According to a new study, a little negative thinking may be more helpful for the chronically insecure than purely sunshine-filled affirmations of the kind made famous by now-senator Al Franken's "SNL" character, Stuart Smalley.
Psychology professor Joanne Wood, of the University of Waterloo in Ontario, says her research was inspired by the relentless flow of cheer-up statements found in popular culture. The claim is that thinking happy thoughts actually improves your quality of life.
"They've advocated it for years and years, without any evidence, in magazines, in self-help books and on TV," says Wood.
She's not kidding. The trend that started with a 1952 book called "The Power of Positive Thinking," by Norman Vincent Peale, has spawned a multimillion-dollar industry. Need convincing? Here are a few snippets from the latest crop of buck-up books:
n "Every self-limiting thought that you employ to explain why you're not living life to the absolute fullest -- so you're feeling purposeful, content, and fully alive -- is something you can challenge and reverse." ("Excuses Begone!
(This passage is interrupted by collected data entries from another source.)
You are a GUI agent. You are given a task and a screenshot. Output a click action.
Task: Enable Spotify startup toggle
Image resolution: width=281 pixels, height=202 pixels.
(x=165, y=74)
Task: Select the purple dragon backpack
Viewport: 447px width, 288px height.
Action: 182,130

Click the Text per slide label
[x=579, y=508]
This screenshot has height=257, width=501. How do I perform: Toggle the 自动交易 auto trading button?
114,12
How To Change Lifelong, Self-Defeating Thinking Habits" by Dr. Wayne W. Dyer)
n "So how do you feel about yourself? Are you your number one fan?" ("What is Your Self-Worth?: A Woman's Guide to Validation" by Cheryl Saban, Ph.D.)
n "All you have to do is choose happiness. Why? Because when you choose happiness you make everything else more possible too." ("Be Happy! Release the Power of Happiness in YOU" by Robert Holden)
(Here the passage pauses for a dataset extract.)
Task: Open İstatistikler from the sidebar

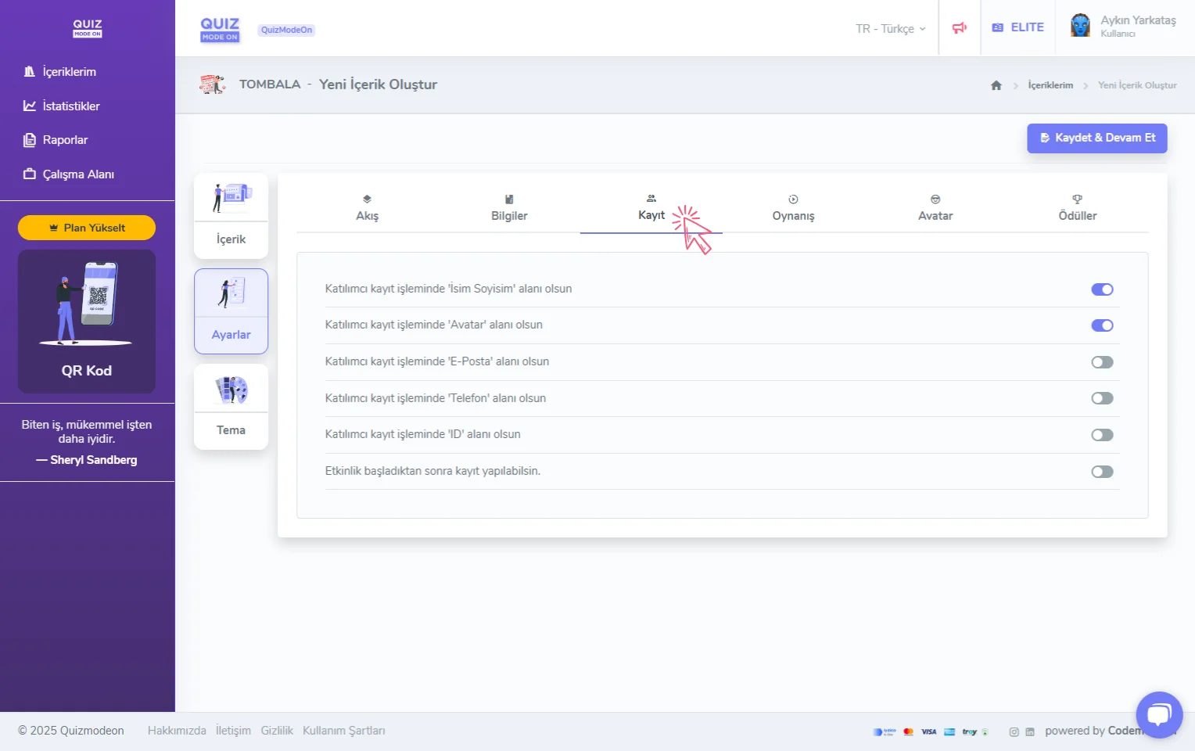Action: click(x=70, y=106)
Wood and her colleagues were skeptical. "We had a suspicion they might not work for everyone," she says. "So we put that to the test."
They found that repeating the statement "I am a lovable person" made people who started out feeling good about themselves feel better, but that it made the already gloomy people feel worse.
"They repeat those statements, and they start thinking, 'Well, these are all the ways in which I am not a lovable person,' " Wood says. "And I think the other thing that happens is, they believe that this kind of positive statement should work, and they shouldn't have any negative thoughts, and then when they do, they think, 'I'm really failing at this, too.' "
A more successful alternative, she says, was for the depressive types to think about both the ways the statement was true, and the ways that it wasn't.
Ed Yong, author of the science blog Not Exactly Rocket Science, thinks that makes perfect sense: "Positive thinking isn't worthless," he says via e-mail, "but it must be tempered by reality. The study suggests that telling yourself something that's positive, but that falls into the boundaries of what you believe, is a much better approach than outlandishly optimistic statements."
So go ahead: Celebrate your mediocrity, starting today. You deserve it!